## What this task involves:
Copy out every line of the data exactly.

┌──

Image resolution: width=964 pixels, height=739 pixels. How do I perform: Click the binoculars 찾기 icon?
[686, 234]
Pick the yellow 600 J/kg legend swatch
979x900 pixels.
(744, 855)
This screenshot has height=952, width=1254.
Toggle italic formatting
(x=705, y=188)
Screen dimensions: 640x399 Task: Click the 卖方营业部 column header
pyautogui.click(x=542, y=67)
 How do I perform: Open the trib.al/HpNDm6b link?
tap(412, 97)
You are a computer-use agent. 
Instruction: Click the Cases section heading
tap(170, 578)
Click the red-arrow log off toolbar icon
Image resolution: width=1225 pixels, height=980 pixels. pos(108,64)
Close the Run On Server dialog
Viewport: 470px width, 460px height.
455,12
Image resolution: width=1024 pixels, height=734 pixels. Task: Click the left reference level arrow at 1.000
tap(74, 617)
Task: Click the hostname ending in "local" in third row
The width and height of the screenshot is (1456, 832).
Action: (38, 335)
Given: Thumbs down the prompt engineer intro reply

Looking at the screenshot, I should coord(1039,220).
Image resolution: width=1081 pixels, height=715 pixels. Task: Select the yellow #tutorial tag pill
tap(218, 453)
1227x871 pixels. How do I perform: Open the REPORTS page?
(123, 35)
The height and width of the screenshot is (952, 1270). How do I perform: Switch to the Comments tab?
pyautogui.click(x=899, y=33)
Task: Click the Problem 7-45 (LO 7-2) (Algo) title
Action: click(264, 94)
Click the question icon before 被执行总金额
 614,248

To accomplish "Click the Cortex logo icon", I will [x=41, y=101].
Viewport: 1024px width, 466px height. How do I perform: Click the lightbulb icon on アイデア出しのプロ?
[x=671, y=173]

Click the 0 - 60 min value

└──

## Exercise response:
Image resolution: width=964 pixels, height=739 pixels. How do I perform: Click the binoculars 찾기 icon?
[686, 234]
Pick the yellow 600 J/kg legend swatch
979x900 pixels.
(744, 855)
This screenshot has height=952, width=1254.
Toggle italic formatting
(x=705, y=188)
Screen dimensions: 640x399 Task: Click the 卖方营业部 column header
pyautogui.click(x=542, y=67)
 How do I perform: Open the trib.al/HpNDm6b link?
tap(412, 97)
You are a computer-use agent. 
Instruction: Click the Cases section heading
tap(170, 578)
Click the red-arrow log off toolbar icon
Image resolution: width=1225 pixels, height=980 pixels. pos(108,64)
Close the Run On Server dialog
Viewport: 470px width, 460px height.
455,12
Image resolution: width=1024 pixels, height=734 pixels. Task: Click the left reference level arrow at 1.000
tap(74, 617)
Task: Click the hostname ending in "local" in third row
The width and height of the screenshot is (1456, 832).
Action: (38, 335)
Given: Thumbs down the prompt engineer intro reply

Looking at the screenshot, I should coord(1039,220).
Image resolution: width=1081 pixels, height=715 pixels. Task: Select the yellow #tutorial tag pill
tap(218, 453)
1227x871 pixels. How do I perform: Open the REPORTS page?
(123, 35)
The height and width of the screenshot is (952, 1270). How do I perform: Switch to the Comments tab?
pyautogui.click(x=899, y=33)
Task: Click the Problem 7-45 (LO 7-2) (Algo) title
Action: click(264, 94)
Click the question icon before 被执行总金额
 614,248

To accomplish "Click the Cortex logo icon", I will [x=41, y=101].
Viewport: 1024px width, 466px height. How do I perform: Click the lightbulb icon on アイデア出しのプロ?
[x=671, y=173]

Click the 0 - 60 min value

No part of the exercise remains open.